Alydar
by Jill Mceldowney
I will always answer to that story scripted
for the insurance company:
the horse fell and broke his leg in the rain.
But the truth lies
deep in that burned-blonde blue
grass of mid-November—
a Kentucky anesthetized
in miles of shank high weeds,
horse’s jawbone
hung from a tree with fishing line. The truth is
I share the taste of blood with this night, here,
where the ninth key unlocks the gate, red mist spins
like a summoning across the frozen grass,
in a truck’s brightly lit passing—
a stallion’s eye fans open.
The year of my birth,
the year of no escape
the place of the stallion stalled,
and the horse killer’s calm as he enters.
He kisses the silver
doorplate carved for Alydar
like it will bring him luck.
He smooths down the hair
on the inside of the horse’s cannon bone
as he binds a rope bound to that pickup truck’s axle to it.
Alydar and I are locked together by that
rune of frantic wait—
losing our minds
not on the smell of blood but on knowing
its coming can’t be stopped.
No matter
the slide step to flee
fall
rise, fall
and still
the truck engine fires.
I’m in his mind
as the ground jolts from under him
and spiral shatters heel to hock.
Our twin moons of bone twist apart in the same place—
I am marked by that
spell cast,
lone kitchen match,
the horse torched for the insurance
because when I say the name Alydar I say
I couldn’t save you,
I can’t save myself.
I can’t stop your story from repeating itself. What happened to you
happens to me.
My boyfriend breaks my wrist.
I cannot explain
how I walk through a human midnight and still
have nothing to say.
I say
“It was a mistake, promise me
never again.
Tell me accident,
tell me the truth
and I will believe it.”
I change—
become desperate, reckless,
clawing at the needles of bone
turning to crows under my skin.
Is there a place where this transformation doesn’t happen?
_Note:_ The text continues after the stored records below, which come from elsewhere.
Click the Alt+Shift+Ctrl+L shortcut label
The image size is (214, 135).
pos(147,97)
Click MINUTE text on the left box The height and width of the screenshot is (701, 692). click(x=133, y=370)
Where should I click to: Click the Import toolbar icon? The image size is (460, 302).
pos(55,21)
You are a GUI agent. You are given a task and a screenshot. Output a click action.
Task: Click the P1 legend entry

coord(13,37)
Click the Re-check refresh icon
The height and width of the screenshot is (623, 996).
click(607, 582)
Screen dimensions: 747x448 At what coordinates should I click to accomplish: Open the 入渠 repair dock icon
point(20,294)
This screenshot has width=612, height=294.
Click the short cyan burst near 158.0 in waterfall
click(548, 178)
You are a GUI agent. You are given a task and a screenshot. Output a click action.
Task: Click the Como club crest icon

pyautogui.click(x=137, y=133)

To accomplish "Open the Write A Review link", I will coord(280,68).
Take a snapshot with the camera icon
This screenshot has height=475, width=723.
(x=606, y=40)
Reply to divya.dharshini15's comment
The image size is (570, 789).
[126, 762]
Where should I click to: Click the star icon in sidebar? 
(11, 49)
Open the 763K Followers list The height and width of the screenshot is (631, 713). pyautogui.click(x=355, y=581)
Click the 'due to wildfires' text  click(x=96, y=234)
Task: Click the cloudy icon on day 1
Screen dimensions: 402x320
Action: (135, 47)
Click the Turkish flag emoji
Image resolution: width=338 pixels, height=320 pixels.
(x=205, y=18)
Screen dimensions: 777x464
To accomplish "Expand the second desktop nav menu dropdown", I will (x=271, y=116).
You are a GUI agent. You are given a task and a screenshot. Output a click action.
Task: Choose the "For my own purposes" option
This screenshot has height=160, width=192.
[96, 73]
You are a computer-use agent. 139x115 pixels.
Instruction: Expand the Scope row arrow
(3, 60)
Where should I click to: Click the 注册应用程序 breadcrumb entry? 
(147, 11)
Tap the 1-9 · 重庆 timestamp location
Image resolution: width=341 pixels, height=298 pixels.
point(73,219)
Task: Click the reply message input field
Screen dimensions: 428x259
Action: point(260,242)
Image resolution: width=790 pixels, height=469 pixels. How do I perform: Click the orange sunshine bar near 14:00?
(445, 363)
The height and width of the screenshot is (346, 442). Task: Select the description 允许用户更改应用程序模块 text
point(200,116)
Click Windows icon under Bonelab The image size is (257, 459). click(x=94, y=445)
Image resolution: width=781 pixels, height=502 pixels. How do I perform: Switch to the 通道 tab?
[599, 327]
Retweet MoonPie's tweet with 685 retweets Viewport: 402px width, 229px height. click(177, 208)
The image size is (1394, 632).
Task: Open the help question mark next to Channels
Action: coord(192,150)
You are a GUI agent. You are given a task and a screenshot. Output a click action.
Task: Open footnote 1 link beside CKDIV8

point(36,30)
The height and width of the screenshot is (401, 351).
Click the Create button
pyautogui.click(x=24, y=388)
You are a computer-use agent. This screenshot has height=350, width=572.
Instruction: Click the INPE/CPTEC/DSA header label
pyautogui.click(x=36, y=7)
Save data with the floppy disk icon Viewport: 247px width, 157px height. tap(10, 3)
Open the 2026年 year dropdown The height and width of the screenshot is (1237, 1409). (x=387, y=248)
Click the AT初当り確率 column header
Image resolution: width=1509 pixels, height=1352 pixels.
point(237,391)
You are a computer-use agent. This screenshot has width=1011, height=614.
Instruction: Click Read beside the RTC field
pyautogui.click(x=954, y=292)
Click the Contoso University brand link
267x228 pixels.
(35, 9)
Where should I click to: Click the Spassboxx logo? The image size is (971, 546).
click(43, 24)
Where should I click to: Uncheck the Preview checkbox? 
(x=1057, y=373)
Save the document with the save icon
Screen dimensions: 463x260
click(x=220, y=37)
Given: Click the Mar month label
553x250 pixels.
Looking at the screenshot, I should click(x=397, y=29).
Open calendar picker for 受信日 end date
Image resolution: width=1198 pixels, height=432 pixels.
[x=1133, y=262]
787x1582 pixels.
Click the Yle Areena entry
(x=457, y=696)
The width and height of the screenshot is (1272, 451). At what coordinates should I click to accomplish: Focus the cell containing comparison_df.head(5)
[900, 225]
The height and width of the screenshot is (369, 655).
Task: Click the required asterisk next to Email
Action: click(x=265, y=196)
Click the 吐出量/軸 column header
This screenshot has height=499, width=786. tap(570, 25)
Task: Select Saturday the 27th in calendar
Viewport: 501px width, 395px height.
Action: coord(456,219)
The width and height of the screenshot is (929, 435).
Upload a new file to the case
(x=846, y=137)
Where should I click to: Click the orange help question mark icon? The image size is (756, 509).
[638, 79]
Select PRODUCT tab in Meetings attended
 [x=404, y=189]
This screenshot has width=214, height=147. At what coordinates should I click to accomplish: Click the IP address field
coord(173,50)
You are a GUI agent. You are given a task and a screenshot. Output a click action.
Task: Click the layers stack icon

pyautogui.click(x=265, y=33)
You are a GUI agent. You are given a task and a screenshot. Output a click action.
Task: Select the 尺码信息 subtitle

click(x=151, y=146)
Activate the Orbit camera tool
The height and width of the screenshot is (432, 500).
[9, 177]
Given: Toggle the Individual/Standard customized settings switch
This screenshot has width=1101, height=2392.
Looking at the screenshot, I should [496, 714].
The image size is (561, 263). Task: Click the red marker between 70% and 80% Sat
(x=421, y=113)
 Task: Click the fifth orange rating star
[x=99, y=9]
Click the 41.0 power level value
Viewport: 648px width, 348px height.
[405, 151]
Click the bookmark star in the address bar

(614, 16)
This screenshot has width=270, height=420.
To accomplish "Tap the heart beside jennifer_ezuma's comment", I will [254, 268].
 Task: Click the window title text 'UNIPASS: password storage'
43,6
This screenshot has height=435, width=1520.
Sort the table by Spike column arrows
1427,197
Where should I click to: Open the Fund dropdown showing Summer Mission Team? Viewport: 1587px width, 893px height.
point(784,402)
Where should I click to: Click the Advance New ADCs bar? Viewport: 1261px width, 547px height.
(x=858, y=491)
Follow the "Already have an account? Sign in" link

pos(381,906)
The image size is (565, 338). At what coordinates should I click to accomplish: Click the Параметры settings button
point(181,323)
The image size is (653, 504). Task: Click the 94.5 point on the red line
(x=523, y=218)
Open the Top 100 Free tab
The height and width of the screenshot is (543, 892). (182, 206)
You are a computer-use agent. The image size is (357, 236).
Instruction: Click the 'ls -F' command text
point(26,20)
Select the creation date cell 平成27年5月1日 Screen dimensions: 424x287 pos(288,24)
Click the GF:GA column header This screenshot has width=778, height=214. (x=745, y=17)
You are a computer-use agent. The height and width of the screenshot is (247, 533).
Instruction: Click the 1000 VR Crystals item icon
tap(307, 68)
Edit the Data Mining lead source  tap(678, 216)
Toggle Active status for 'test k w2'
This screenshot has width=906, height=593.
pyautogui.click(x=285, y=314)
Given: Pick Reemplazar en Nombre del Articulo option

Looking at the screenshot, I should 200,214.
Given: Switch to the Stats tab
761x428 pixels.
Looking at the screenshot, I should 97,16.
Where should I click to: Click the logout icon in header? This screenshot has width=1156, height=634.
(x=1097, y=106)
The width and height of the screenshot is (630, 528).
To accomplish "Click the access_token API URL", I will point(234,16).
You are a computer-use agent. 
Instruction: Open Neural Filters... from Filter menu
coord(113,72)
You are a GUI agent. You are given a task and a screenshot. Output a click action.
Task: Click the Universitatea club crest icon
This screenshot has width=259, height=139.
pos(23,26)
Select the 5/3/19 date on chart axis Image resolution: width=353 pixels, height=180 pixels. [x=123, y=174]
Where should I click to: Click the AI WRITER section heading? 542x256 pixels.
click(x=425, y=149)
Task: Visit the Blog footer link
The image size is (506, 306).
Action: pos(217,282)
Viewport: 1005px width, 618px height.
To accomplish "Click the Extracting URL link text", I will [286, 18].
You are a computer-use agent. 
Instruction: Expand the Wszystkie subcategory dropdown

Because each time
I repeat
that story of empty,
rainslick parking lot, how my boyfriend
how this love of my life said
“Look at me, bitch.
Get back in the car—”
he breaks it again. And I never leave
this parking lot,
this sky colored raw, a state populated by ghosts.
The dead master us first, doorkeepers,
those who wrench back the deadbolt—
Kentucky, roll open
under my feet your one hundred years of horses
collapsing against bolt pistols, before grandstands,
stripped of roses,
in your slaughter
house of bone and the hush of tomorrow never comes.
I wish that silence held some passage to forgetting or
loosening the knot of time,
wish that silence could spare both Alydar and I from a past that is not past.
Tonight it is still 1990.
Blood eyed Beelzebub is playing horseshoes at the cemetery gates,
foxes unbutton themselves from night’s skin,
arrive to chew our bones’ broken flesh savory with hormones of panic,
and once more I’ve begun
my rush toward story’s end—
tell it to me again.
When I speak Alydar, I call him from grave’s opening,
drag him through his tomb of frozen grass
back to all of this—
and I know better
than to wake the dead when I can’t sleep myself
but I can’t be alone
when the crows call and sunrise
curls the silver plate on his door to powder,
boils the water in his bucket,
breaks again
the bone night swore it could heal—
another ritual to shrug and turn from—
but how else to know if I will live?
How else to know when the grass will inherit me?
I need some answer other than ghosts
other than the living
horse blacked,
crippled, stumbling fractures to compound
half believing he will rise—
but he’ll join the dead by morning’s shunt
blaze of bone or glare of ice,
by moon fade, by graveyard lights.
Jill Mceldowney is the author of the forthcoming chapbook Airs Above Ground (Finishing Line Press) as well as Kisses Over Babylon (dancing girl press 2016). She is a cofounder and editor for Madhouse Press. Her previously published work has appeared in journals such as Vinyl, Fugue, the Sonora Review, Whiskey Island and other notable publications.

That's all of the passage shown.